» Text provided
· · · ·

The Two Creation Stories
An attempt to reconcile two opposing views of nature.
Most strikingly, the annual bringing of first fruits to the central sanctuary by grateful farmers became the occasion not for a prayer of thanksgiving for the bounty of the earth, but rather a creedal synopsis of early Israelite history culminating in the fulfillment of God's promise for "a land flowing with milk and honey" (Deuteronomy 26:1-10, now part of the Passover Haggadah). In sum, the wondrous deeds of God (niflaot) manifest themselves not in sublime works of nature but miracles that punctuate the course of history (for example Exodus 3:20, 15:12, 34:10, Judges 6:13, Psalms 96:3, 98:1, 106:7, 107:8).
The Grandeur & Mystery of Nature
However, the second position, with its fondness for nature as a licit path to the God of Israel, is not utterly vanquished by the preference for history. It takes refuge in the third section of the Hebrew Bible, the Writings, where it dares to celebrate the ubiquitous grandeur and mystery of God's handiwork in nature. In direct contravention of the admonition of Deuteronomy, the author of Psalm 8 exclaims: "When I behold Your heavens, the work of Your fingers, the moon and stars that You set in place, what is man that You have been mindful of him (verse 5)?"
Similarly, the author of Psalm 19 exults: "The heavens declare the glory of God, the sky proclaims His handiwork (verse 2)." In these sentiments there is no trace of angst that the contemplation of nature might beguile one to abandon pure monotheism (Job 31:26-27).
By the same token, the Book of Job is the most extended articulation of radical amazement at the God of nature in the Hebrew Bible. The theme is introduced early when Job depicts God as the one "who makes things great beyond man's grasp, and wonders beyond any numbering" (translation by Raymond P. Scheindlin, W.W. Norton, 1998, p.63), where the word "wonders (niflaot)" is now expanded to include natural wonders (as it also does in Psalm 136:3).

· · · ·

» Information given
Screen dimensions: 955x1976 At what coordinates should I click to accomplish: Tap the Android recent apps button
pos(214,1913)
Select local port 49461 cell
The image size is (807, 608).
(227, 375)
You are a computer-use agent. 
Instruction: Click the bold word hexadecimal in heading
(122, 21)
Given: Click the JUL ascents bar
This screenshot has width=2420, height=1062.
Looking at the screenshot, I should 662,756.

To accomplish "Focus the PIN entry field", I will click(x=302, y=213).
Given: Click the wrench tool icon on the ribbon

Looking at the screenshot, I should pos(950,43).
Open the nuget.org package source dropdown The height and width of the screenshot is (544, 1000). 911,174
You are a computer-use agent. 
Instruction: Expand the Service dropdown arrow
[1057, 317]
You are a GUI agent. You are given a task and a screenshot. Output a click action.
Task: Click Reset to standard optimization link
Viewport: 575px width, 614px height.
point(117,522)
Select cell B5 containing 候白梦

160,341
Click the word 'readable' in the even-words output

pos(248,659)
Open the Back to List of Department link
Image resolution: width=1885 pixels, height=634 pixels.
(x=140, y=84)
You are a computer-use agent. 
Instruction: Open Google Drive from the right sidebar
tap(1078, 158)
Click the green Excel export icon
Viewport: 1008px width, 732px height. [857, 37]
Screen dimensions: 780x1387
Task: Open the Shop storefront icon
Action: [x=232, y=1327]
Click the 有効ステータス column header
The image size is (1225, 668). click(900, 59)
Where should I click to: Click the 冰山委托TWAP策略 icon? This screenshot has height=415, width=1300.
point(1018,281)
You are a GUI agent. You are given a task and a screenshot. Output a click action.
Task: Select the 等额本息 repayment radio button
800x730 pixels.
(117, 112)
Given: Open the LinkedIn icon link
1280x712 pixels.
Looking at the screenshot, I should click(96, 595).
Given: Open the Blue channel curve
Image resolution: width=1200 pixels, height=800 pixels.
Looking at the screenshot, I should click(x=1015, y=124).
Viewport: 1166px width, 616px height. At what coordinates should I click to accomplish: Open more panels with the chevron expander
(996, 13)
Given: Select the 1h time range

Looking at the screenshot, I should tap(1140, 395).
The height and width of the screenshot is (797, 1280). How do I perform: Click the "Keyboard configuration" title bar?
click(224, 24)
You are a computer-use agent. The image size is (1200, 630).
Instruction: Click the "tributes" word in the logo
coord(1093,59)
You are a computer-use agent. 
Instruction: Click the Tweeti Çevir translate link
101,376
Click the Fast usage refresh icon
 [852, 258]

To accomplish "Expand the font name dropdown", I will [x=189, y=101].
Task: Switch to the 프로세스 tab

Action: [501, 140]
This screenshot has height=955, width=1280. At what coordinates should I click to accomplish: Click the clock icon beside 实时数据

· · · ·

» Activity
Continue the essay on the two creation stories above, picking up right after its last sentence.

» Result for this exercise
Above all, it is the utter sublimity of nature unfurled by God in a grand finale that humbles Job into awed silence. Human suffering without end is not the result of sheer chaos but of a degree of order that will forever exceed human comprehension.
Given this polarity of views on the natural world, as either dangerous or edifying, I see in the opening chapter of Genesis an anticipatory attempt at reconciliation. The ambivalence toward nature is overcome by imagining a supreme act of divine will. A created universe is a miracle because it originates at a specific point in time and good because it is the handiwork of God.
By shifting nature into the realm of history, creation points to a Lord of Wonders (adon ha-niflaot, a rabbinic name for God which appears in the siddur) whose care animates both the worlds of nature and humanity. To be sure, the first chapter of Genesis is but a fleeting and precarious reconciliation that would require periodic renewal throughout Judaism's long subsequent history, and never more than in our day.